# Boardwalk, old key west or Beach Club for July 4, 2010



## hsintang (Sep 11, 2009)

After stayed in Wilderness villa last time, I want to stay on-site.  I was able to pull all three resorts for the July 4 week but don't know which one to pick
The old key west and Boardwalk is a 1 bedroom unit and Beach Club is a studio.
We have two adults and two kids.
I am interested to know your comments on location, room finishing/size, and on-site amenities (we may not want to rent a car).

Thanks in advance!


----------



## bnoble (Sep 11, 2009)

A studio is a glorified hotel room.  Not worth it even for that pool.

The 1BRs at BWV are a little small.  If your kids are also small, that could work.  If they're older, the larger units at OKW might be worthwhile.  The BWV location is within walking distance to Epcot and Studios, which is a nice plus.


----------



## cindi (Sep 11, 2009)

If you want to stay on site, then the best choice is Boardwalk.  You don't want to have a studio for 4 people.  And OKW, though larger, doesn't feel "on site" since it is off by itself, similiar to Wilderness.   The location of Boardwalk just can't be beat.   You can literally walk to EPCOT in about 5minutes, or take a boat there or to Hollywood Studios. You can walk to Hollywood Studios too, but it is a longer hike and not what I would do in the heat and humidity of the summer there. 

Plus you have all the boardwalk activities and entertainment for the evenings.  Love that location.


----------



## elaine (Sep 11, 2009)

*BC only worth it for the pools*

you can look at allears.net and see photos of the pool at BC. If you are spending A LOT of time at those pools, then it might be worth it. Otherwise, BW is pretty much the same location as BC, plus it has a Community Hall (activities, games, crafts, PS2, etc.) which is great for kids 3-14 or so to drop in. BC uses BW Community Hall--you have to walk over.  A 1 BR will offer you full kitchen (food is $$ at WDW), W/D, and privacy----assuming you are trading a week (vs. points), I would pick a 1 Br over a studio every time. 
I also vote for BW over OKW (have stayed at both).  OKW has more space, but is more condo feeling (it is spread out--not compact and connected to a resort like VWL), vs. the "fancier" resort feel of BW (which is also connected to the BW resort--central lobby, interior hallways)--and you can't walk to anything from OKW.  BW also has a decent pool with large rollercoaster slide and a quiet pool/hottub right next to the Community Hall. 
Also, all OKW entrances are from the outside, like a condo---you park outside your door--some (my Mom) love this--and most buildings do not have elevators.  Since you are going in July and it could be thunderstorms--realize you might have to walk up 1-2 flights of outside slippery stars to get to you room in the rain.

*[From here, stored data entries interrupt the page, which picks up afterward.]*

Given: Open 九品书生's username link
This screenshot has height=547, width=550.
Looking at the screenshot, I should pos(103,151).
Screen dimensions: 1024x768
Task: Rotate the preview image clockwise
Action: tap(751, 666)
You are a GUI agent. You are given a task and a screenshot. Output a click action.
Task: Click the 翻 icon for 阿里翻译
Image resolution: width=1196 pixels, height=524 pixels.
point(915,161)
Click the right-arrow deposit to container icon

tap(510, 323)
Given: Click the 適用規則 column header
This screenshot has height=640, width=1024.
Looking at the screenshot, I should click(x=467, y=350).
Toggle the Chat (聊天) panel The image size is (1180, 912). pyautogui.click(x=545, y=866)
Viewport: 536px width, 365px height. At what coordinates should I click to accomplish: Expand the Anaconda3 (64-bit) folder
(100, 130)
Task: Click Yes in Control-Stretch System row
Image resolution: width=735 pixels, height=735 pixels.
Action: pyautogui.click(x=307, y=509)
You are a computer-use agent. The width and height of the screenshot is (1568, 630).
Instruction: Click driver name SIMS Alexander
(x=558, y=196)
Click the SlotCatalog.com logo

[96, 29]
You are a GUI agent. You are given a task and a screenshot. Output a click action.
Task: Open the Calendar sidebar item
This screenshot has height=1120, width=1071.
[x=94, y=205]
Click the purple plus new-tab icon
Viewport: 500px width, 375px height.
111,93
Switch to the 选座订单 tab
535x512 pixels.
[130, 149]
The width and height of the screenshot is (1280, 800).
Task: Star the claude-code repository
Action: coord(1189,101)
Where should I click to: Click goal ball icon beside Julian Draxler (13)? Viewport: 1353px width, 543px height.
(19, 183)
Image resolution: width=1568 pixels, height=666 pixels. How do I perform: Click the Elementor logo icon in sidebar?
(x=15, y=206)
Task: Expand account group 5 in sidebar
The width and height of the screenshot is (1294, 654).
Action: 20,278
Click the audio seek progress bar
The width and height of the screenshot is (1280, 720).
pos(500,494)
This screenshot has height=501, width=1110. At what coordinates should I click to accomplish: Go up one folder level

Elaine (ps--despite above comments, we chose OKW for this Spring---we wanted to drive up and liked the layout of the kitchen/living area better for having family dinners--cooking in a lot that trip).


----------



## hsintang (Sep 11, 2009)

Many thanks for all the suggestions.

Boardwalk sounds like a choice to pick.  How small is the one bedroom unit?  I know OKW is about 900+sf....  I read some reviews about furnishing updating.  Has anyone been to the renovated unit in either Boardwalk or Old key west?


----------



## laurac260 (Sep 11, 2009)

We stayed at OKW last year.  Unless it has been renovated, I would cross it off my list completely.  It was very rundown.  Now, if it has been renovated, different story, as the layout was perfect for us and our two young children.   It is off the path a bit though.  Personally, I enjoyed most the Fort Wilderness campgrounds.  I loved being able to get on the boat to go to magic kingdom.  The busses are a bit of a drag after awhile (though better than driving and parking yourself).


----------



## Twinkstarr (Sep 11, 2009)

hsintang said:


> Many thanks for all the suggestions.
> 
> Boardwalk sounds like a choice to pick.  How small is the one bedroom unit?  I know OKW is about 900+sf....  I read some reviews about furnishing updating.  Has anyone been to the renovated unit in either Boardwalk or Old key west?



Well, I've not stayed at OKW, since I own at SSR. We did stay at Boardwalk villas this January. We were in a 5th floor Boardwalk view room(2br lock-off). The soft goods were all new, appliances were not. 

I've read all the whining about BWV on DIS, but felt the room was in much better condition than the 2br we had at BCV the year before. Was pleasantly surprised. 

Kids really liked the Luna Park pool(this is the one with the Clown slide). 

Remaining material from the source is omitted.